I COME TO RUN THIS PLACE AGAIN
Dr. Lester CN Simon
Sting, the former teacher and world renowned musician from Newcastle upon Tyne was once asked when he knew he had really made it. He responded that it was precisely when he heard a window cleaner outside his hotel room whistling his song, Roxanne. I was in a local department store a few weeks before Carnival and I knew precisely then that we were in for a treat this year when a 5 or 6 year old girl, unbothered by the goings-on in the store and without the sound of music in the air, plaintively sang to herself, “Go Claudette”.
We have to understand the anatomy of “Go Claudette” to understand what we will be up against in preparation for the next General Elections. You have to be really hot and brimming with self confidence to start a song pledging that you come to run this place, again. It cannot be an idle boast. Think of the relatively few good, popular songs that carry or start with a boastful “I”. I Come Out to Play by Shadow; I’m Bad by Michael Jackson; I Was Made To Love Her by Stevie Wonder and I Got Rhythm, the jazz standard by George and Ira Gershwin. If you want window cleaners or school children to sing your songs, it makes good sense to start the song with a child singing it, as in “Go Claudette”. Some marketing expert is earning their salary.
In music, as in marching, there are strong beats and weak ones. A jazz singer once chided some members of her (mostly white) audience for tapping and clapping on the strong beats. She politely explained that the strong beats were already strong and therefore if they wanted to be hip, and humane and not cruel, they must accentuate the weak beat, not the strong one. So with the emphasis on the weak, second beat of “Go Claudette”, you add an upbeat after that same weak, second beat but before the next, first, strong beat, which is imagined but not heard. It is as if soldiers are no longer marching to Left-Right-Left-Right but to Right-and-Right-and, with the Left in the imagination only. The strong beat is suspended in ether and you are left totally weakened and rocking as the lady comes to “run this place again”.
Vanity is always a difficult subject to handle. If you are going to tackle human weaknesses such as the seven deadly sins, it is wise to take on one at a time, unless you are writing the classic novel without a hero, Vanity Fair. “Go Claudette” does this with masterful ease as she exalts her anatomy and becomes the ultimate mythical hero by turning us into her personal Narcissus. She delivers on the bald and bold declaration that she comes “to run this place again”. We enjoin the bliss of requited love responding with her hook line as she basks in the reflection from the pool of her vanquished fans.

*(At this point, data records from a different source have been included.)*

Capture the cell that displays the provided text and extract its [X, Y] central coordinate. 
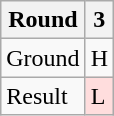
Result [43, 96]
3 [99, 20]
L [99, 96]
Ground [43, 58]
H [99, 58]
Round [43, 20]
Return the (x, y) coordinate for the center point of the cell that contains the specified text.  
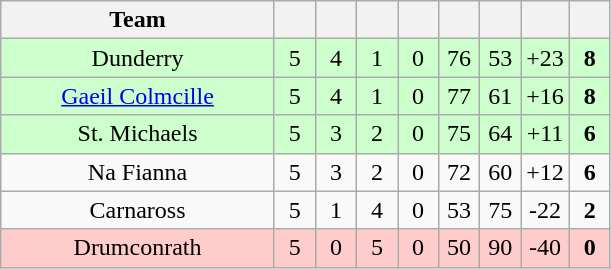
90 (500, 248)
50 (460, 248)
64 (500, 134)
72 (460, 172)
76 (460, 58)
60 (500, 172)
+16 (546, 96)
-22 (546, 210)
Gaeil Colmcille (138, 96)
-40 (546, 248)
Dunderry (138, 58)
61 (500, 96)
+23 (546, 58)
+12 (546, 172)
St. Michaels (138, 134)
Drumconrath (138, 248)
Carnaross (138, 210)
77 (460, 96)
Team (138, 20)
+11 (546, 134)
Na Fianna (138, 172)
Identify which cell holds the provided text, then report its (x, y) central coordinate. 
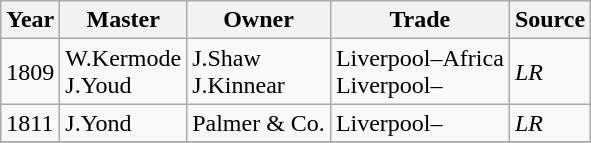
Liverpool– (420, 123)
Owner (259, 20)
Source (550, 20)
Master (124, 20)
J.ShawJ.Kinnear (259, 72)
Palmer & Co. (259, 123)
J.Yond (124, 123)
Year (30, 20)
Trade (420, 20)
1811 (30, 123)
1809 (30, 72)
W.KermodeJ.Youd (124, 72)
Liverpool–AfricaLiverpool– (420, 72)
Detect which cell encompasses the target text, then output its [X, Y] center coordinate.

This brings us to the other vain creature in our society: the politician. When an astute politician declares a mere couple of days after Carnival that he wants the Carnival Development Committee (CDC) to give the nation a detailed account of how the money was utilized, you can bet your ABST dollar he is doing a completely different accounting. His real concentration is on how to stop a ruling political party that will most certainly use “Go Claudette” at its political party meetings in 2009? Imagine a prelude of chanting, “Go Baldwin; Go Baldwin”, followed by PM Spencer proclaiming to his dear good people, “I Come to Run This Place Again”. The die is cast. Between now and next Carnival, the hunt is on for that unique song that can lift a singer and a party from second place to first.

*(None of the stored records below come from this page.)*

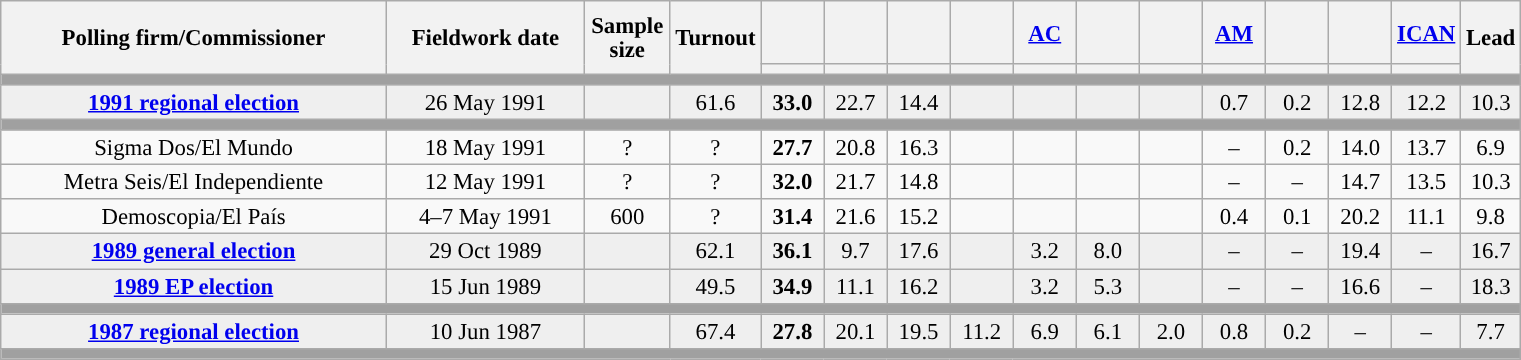
5.3 [1108, 286]
36.1 [792, 252]
0.8 [1234, 332]
16.3 [918, 148]
15.2 [918, 218]
AC [1044, 32]
2.0 [1170, 332]
13.7 [1426, 148]
31.4 [792, 218]
61.6 [716, 102]
10 Jun 1987 [485, 332]
12.8 [1360, 102]
49.5 [716, 286]
20.2 [1360, 218]
16.7 [1491, 252]
17.6 [918, 252]
14.8 [918, 182]
18.3 [1491, 286]
21.7 [856, 182]
16.2 [918, 286]
22.7 [856, 102]
7.7 [1491, 332]
1989 general election [194, 252]
29 Oct 1989 [485, 252]
12 May 1991 [485, 182]
27.8 [792, 332]
26 May 1991 [485, 102]
67.4 [716, 332]
21.6 [856, 218]
Metra Seis/El Independiente [194, 182]
Turnout [716, 38]
Demoscopia/El País [194, 218]
34.9 [792, 286]
600 [627, 218]
18 May 1991 [485, 148]
9.8 [1491, 218]
ICAN [1426, 32]
1991 regional election [194, 102]
AM [1234, 32]
Polling firm/Commissioner [194, 38]
Lead [1491, 38]
14.4 [918, 102]
0.4 [1234, 218]
14.7 [1360, 182]
1989 EP election [194, 286]
12.2 [1426, 102]
0.1 [1298, 218]
15 Jun 1989 [485, 286]
20.1 [856, 332]
4–7 May 1991 [485, 218]
33.0 [792, 102]
19.5 [918, 332]
1987 regional election [194, 332]
14.0 [1360, 148]
19.4 [1360, 252]
16.6 [1360, 286]
13.5 [1426, 182]
8.0 [1108, 252]
27.7 [792, 148]
32.0 [792, 182]
Fieldwork date [485, 38]
0.7 [1234, 102]
62.1 [716, 252]
9.7 [856, 252]
20.8 [856, 148]
11.2 [982, 332]
Sample size [627, 38]
6.1 [1108, 332]
Sigma Dos/El Mundo [194, 148]
Find where the given text appears and provide that cell's center as [x, y] coordinate. 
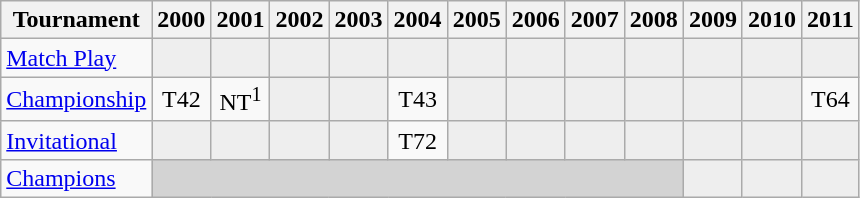
2005 [476, 20]
2009 [712, 20]
2000 [182, 20]
T72 [418, 140]
T42 [182, 100]
Invitational [76, 140]
Champions [76, 178]
2006 [536, 20]
2003 [358, 20]
2011 [831, 20]
Tournament [76, 20]
2002 [300, 20]
2007 [594, 20]
NT1 [240, 100]
2008 [654, 20]
T43 [418, 100]
2010 [772, 20]
T64 [831, 100]
2001 [240, 20]
Championship [76, 100]
Match Play [76, 58]
2004 [418, 20]
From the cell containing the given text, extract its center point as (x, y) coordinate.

There are many similarities between a singer and a politician. They claim to treat everyone equally at the very same time they make every one of us truly believe we are unique. They promise the world and say they would climb the highest mountain and swim the deepest sea to keep their promise. They cannot exist without us and we cannot exist without them. They are good story tellers even when, especially when, they tell untruthful stories. Their main aim is to get us to open ourselves to them. It is all part of the historic call-and-response phenomenon. They make the call and we respond. It does not matter much which way we respond initially, they can fashion the precise response they desire by repetition. They are like some televangelist in some ways, preaching their own vainglorious sermon. Oftentimes they take your collection money and perform poorly, if at all.
The task is not impossible for the current second place holder. Their researchers will have to study epic works like The Lord of the Rings to understand classical themes such as good versus evil, humility over pride and the heroic struggles against the great ring of power. More familiar territory might be a resort to the Book of all epics and the teachings of the true Master, whose themes personify repentance and forgiveness of sin as prerequisites to admission.
Religion was an enthralling force during the last General Elections. It will have a second coming. There is never a sight as noble as a congregation of contrite sinner rising from the depths of despair, earnestly testifying that they would do things differently if only given one more chance to “run this place again”.